◆ **EXERCISE**:
The entries are to be given back verbatim; no picture is to be copied.

◆ **INFORMATION SUPPLIED**:

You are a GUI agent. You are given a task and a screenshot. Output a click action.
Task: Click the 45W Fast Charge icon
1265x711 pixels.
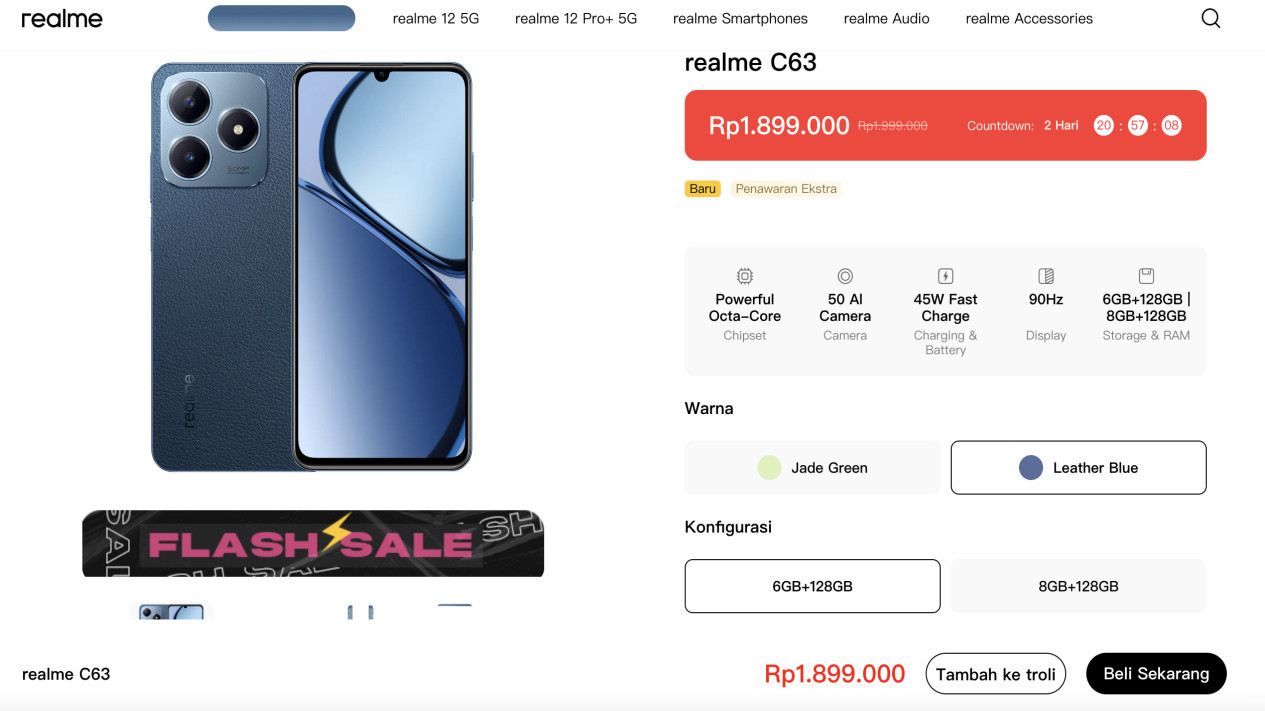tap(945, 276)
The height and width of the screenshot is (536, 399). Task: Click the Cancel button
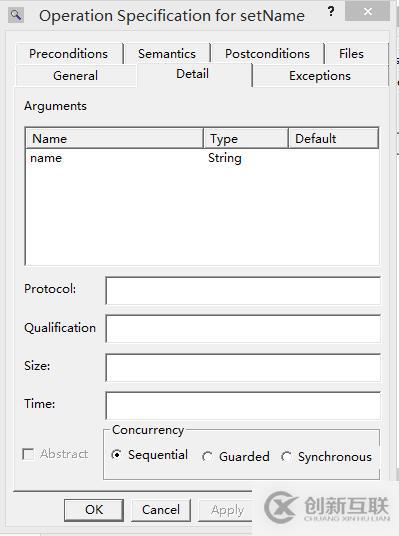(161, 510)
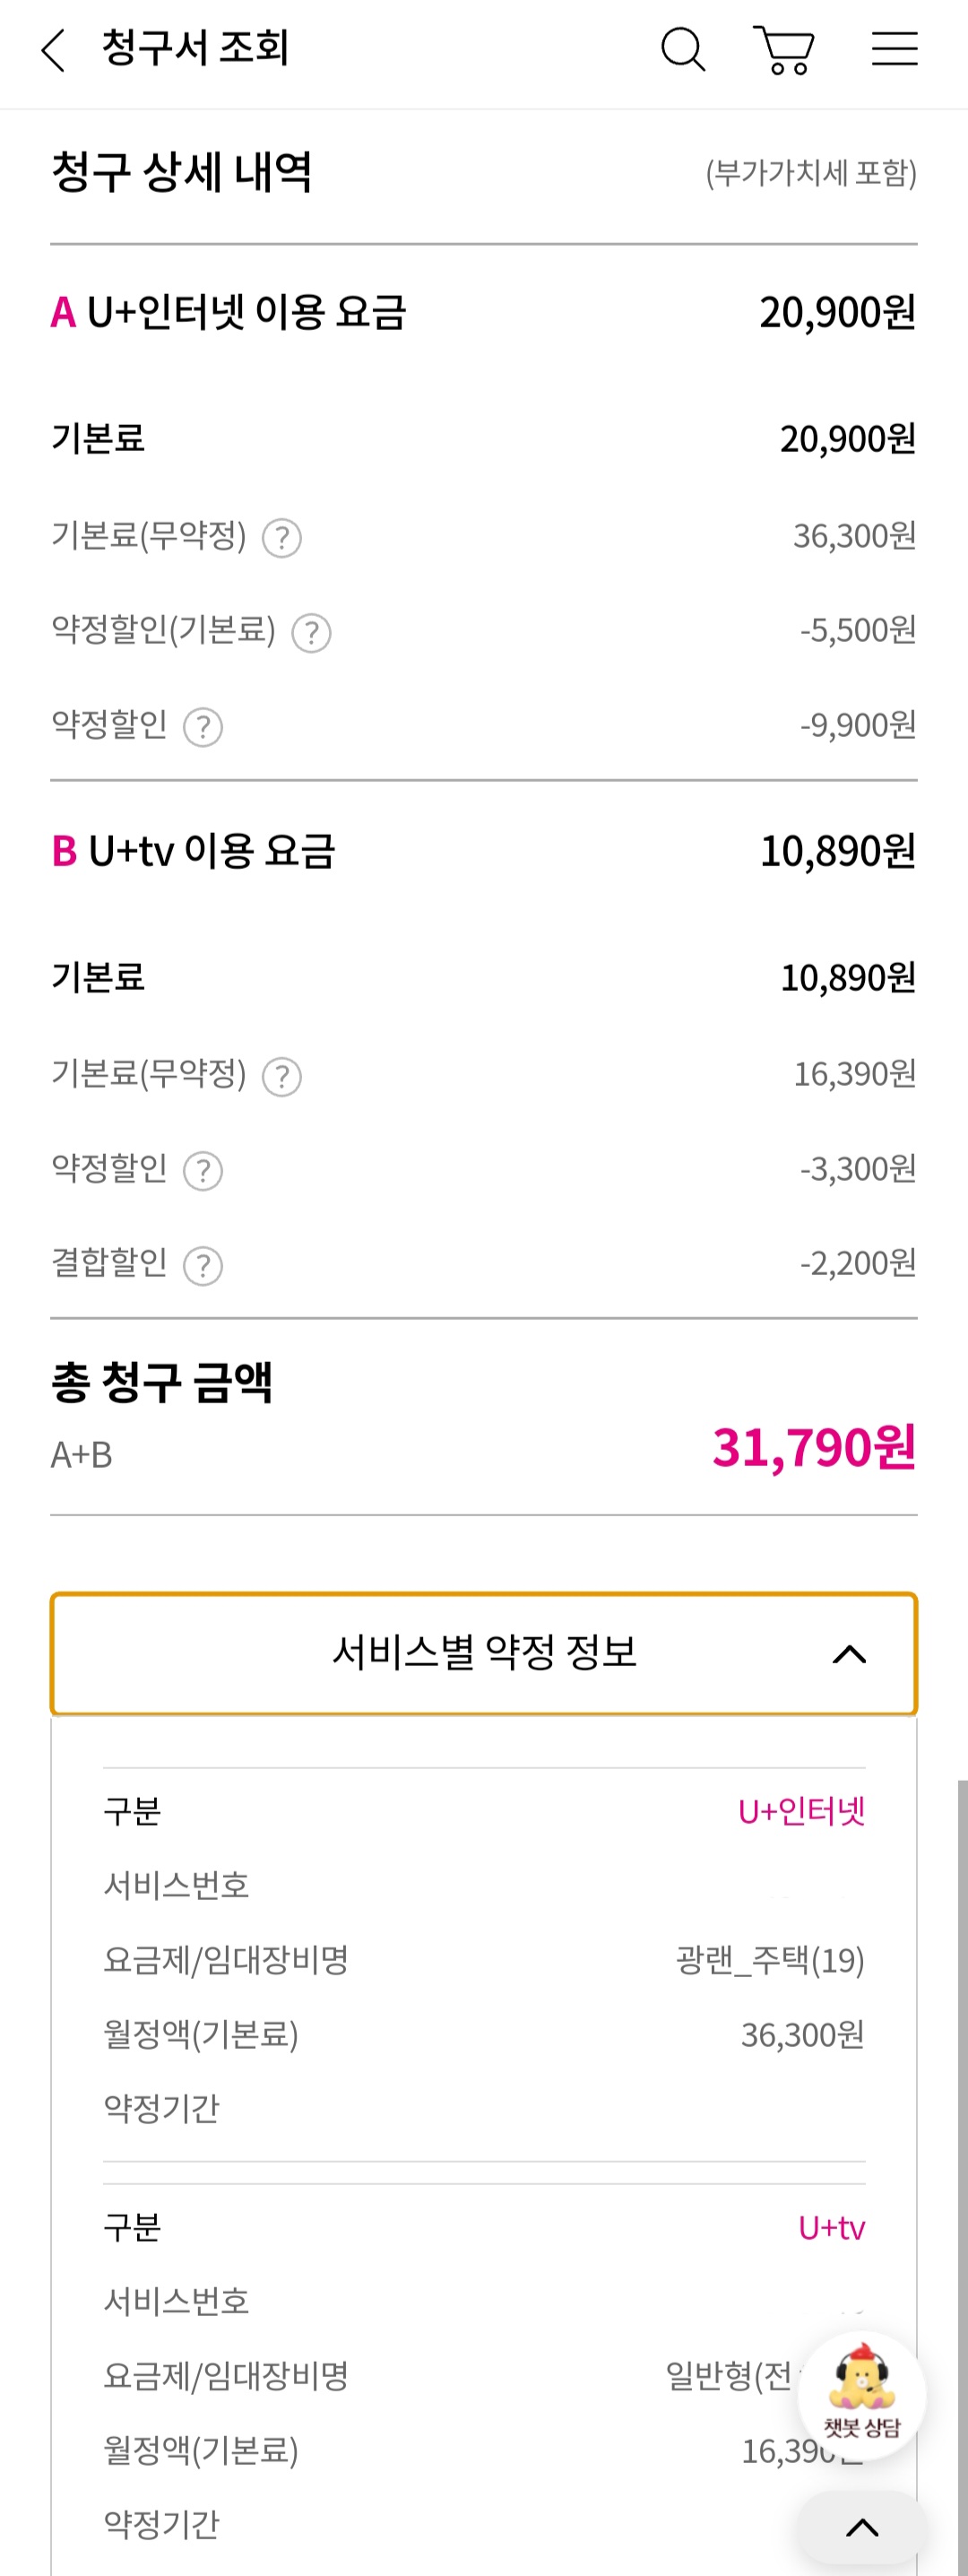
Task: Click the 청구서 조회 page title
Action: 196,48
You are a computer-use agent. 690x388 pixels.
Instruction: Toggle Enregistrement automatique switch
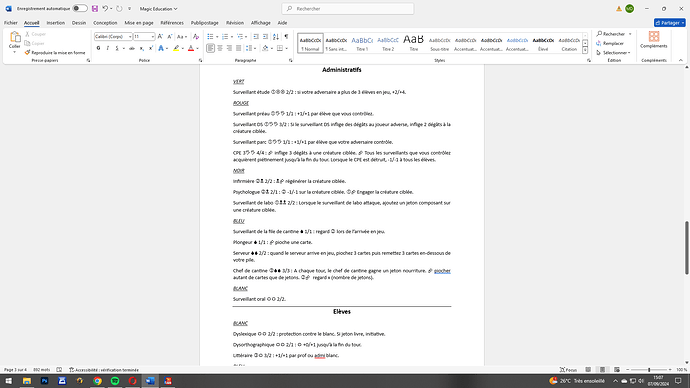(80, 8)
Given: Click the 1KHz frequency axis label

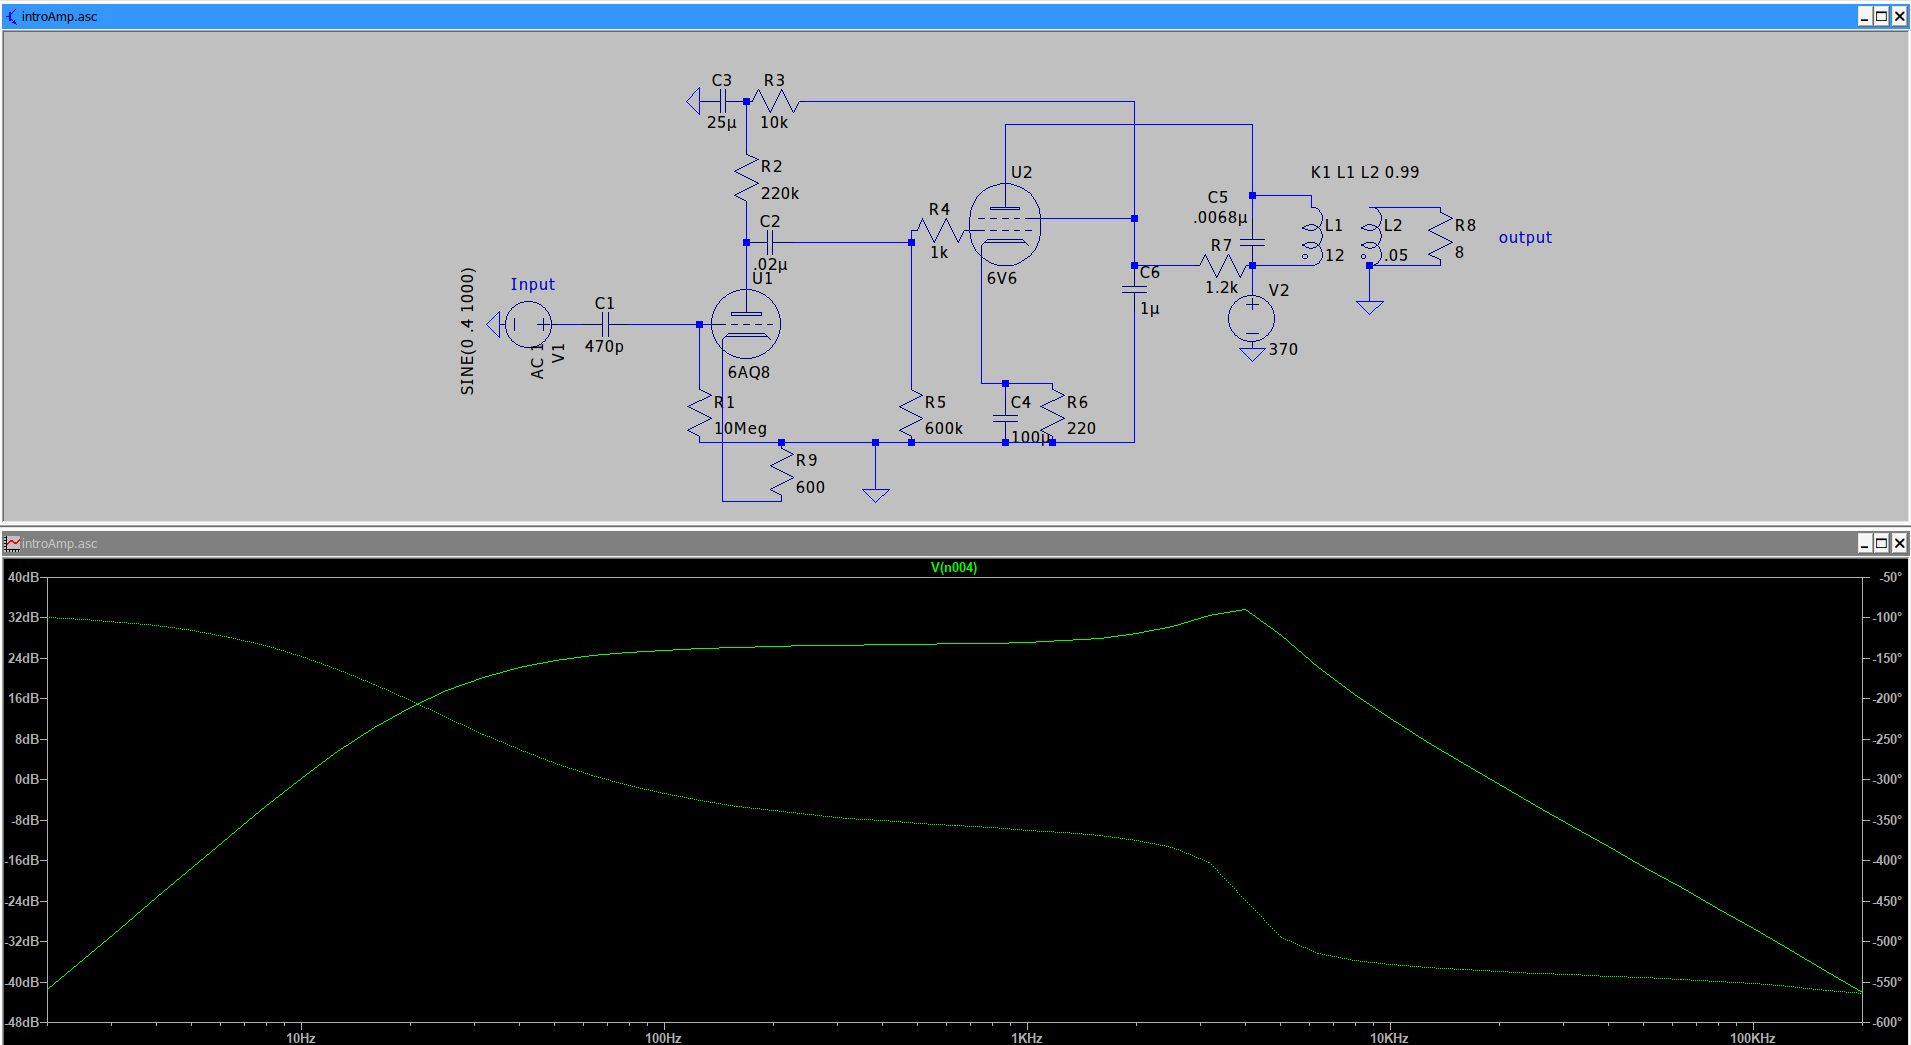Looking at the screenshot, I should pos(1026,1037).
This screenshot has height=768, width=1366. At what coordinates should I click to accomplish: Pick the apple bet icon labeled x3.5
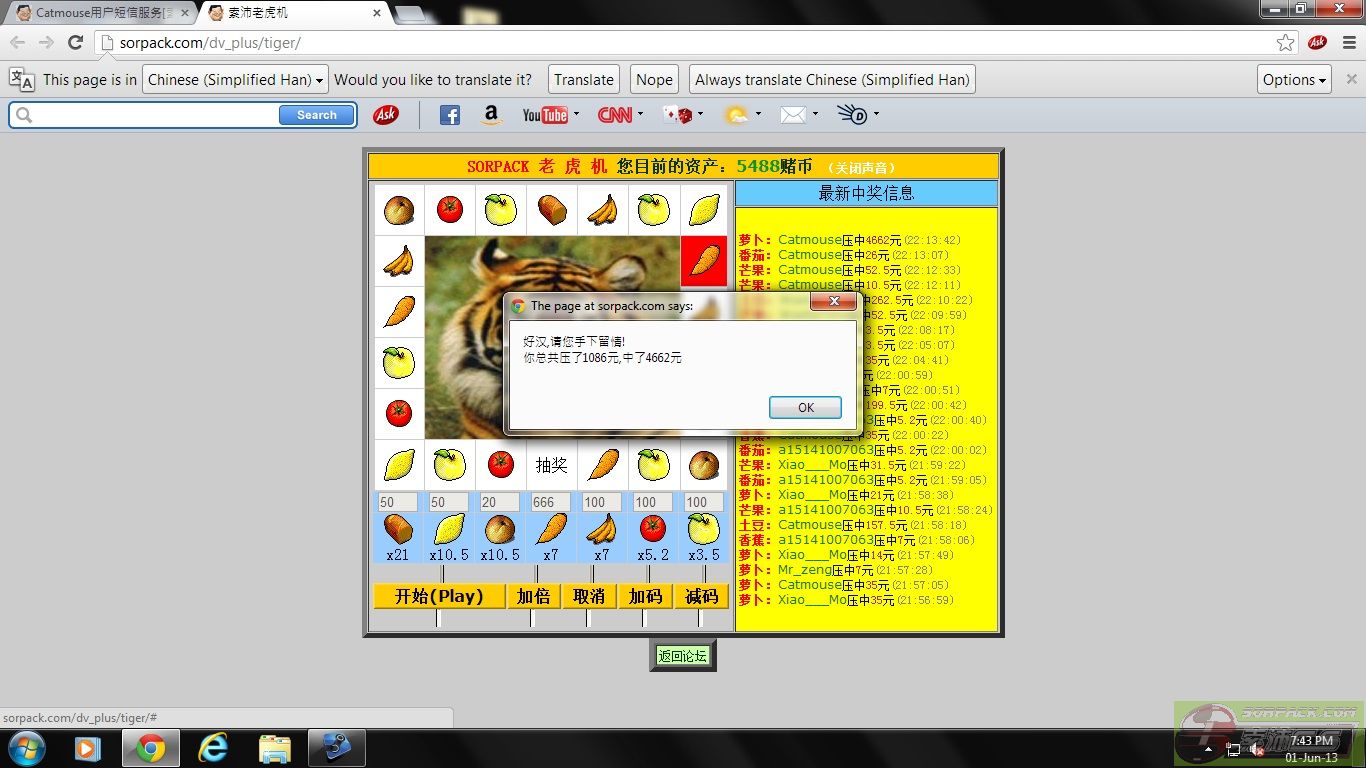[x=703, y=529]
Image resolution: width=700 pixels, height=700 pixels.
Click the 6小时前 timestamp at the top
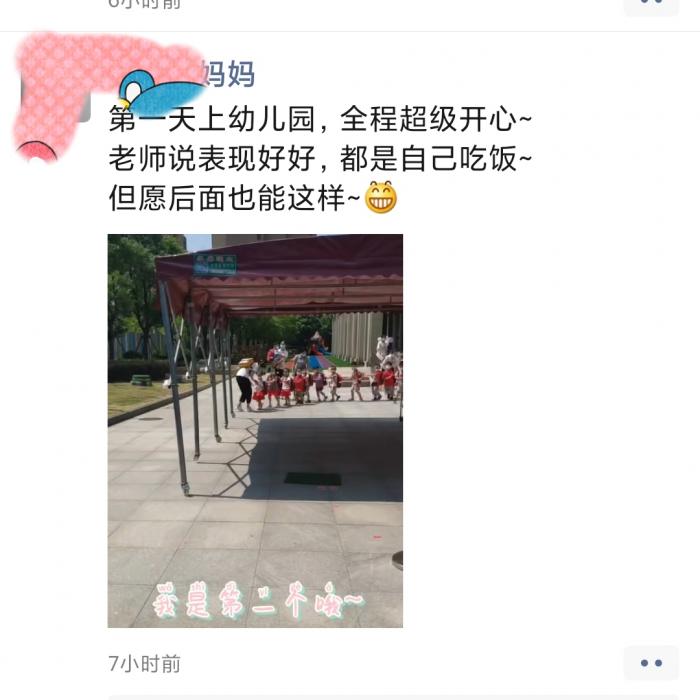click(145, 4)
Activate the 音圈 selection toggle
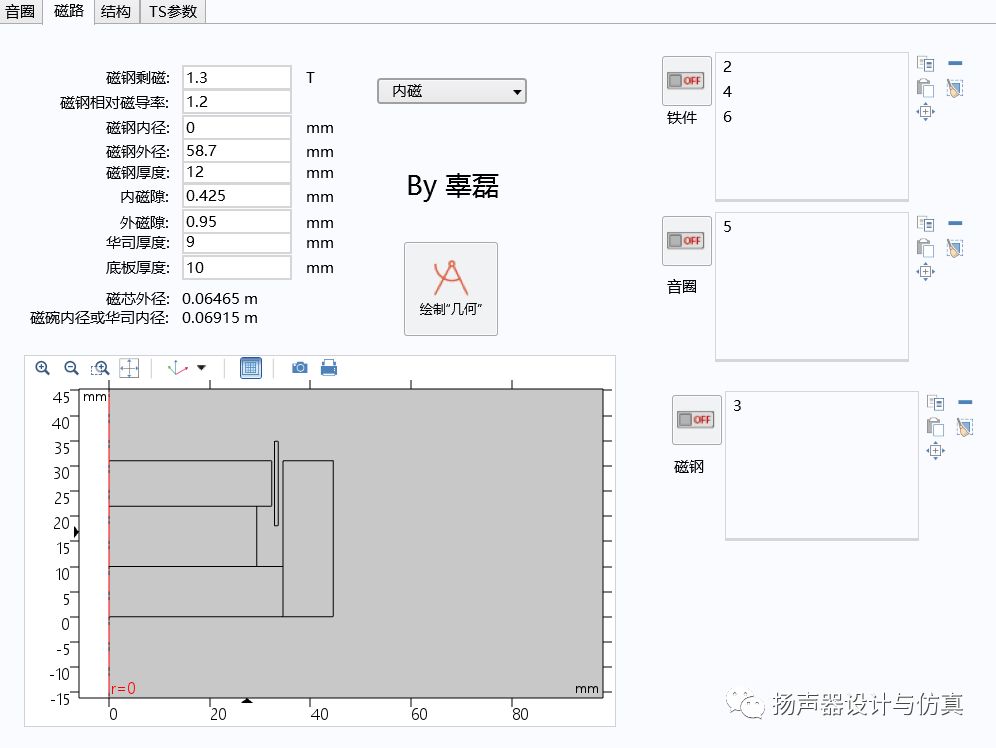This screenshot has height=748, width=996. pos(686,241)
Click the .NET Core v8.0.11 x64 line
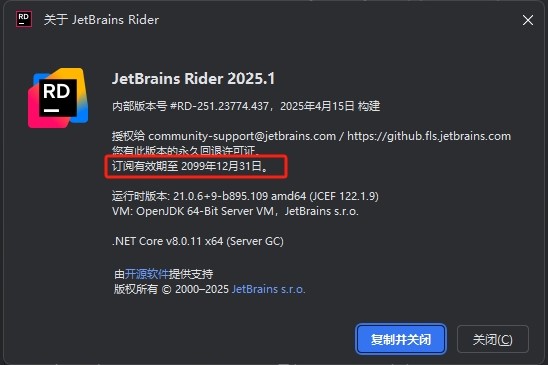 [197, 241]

◆ **YOUR SOLUTION**:
You are a GUI agent. You are given a task and a screenshot. Output a click action.
Task: Click the 45W Fast Charge icon
1265x711 pixels.
tap(945, 276)
The height and width of the screenshot is (536, 399). Task: Click the Cancel button
(161, 510)
Task: Click the 청구서 조회 page title
Action: 196,48
You are a computer-use agent. 690x388 pixels.
Instruction: Toggle Enregistrement automatique switch
(80, 8)
Given: Click the 1KHz frequency axis label

Looking at the screenshot, I should pos(1026,1037).
This screenshot has height=768, width=1366. At what coordinates should I click to accomplish: Pick the apple bet icon labeled x3.5
[x=703, y=529]
Image resolution: width=700 pixels, height=700 pixels.
Click the 6小时前 timestamp at the top
click(145, 4)
Activate the 音圈 selection toggle
This screenshot has height=748, width=996. pos(686,241)
Click the .NET Core v8.0.11 x64 line
 [197, 241]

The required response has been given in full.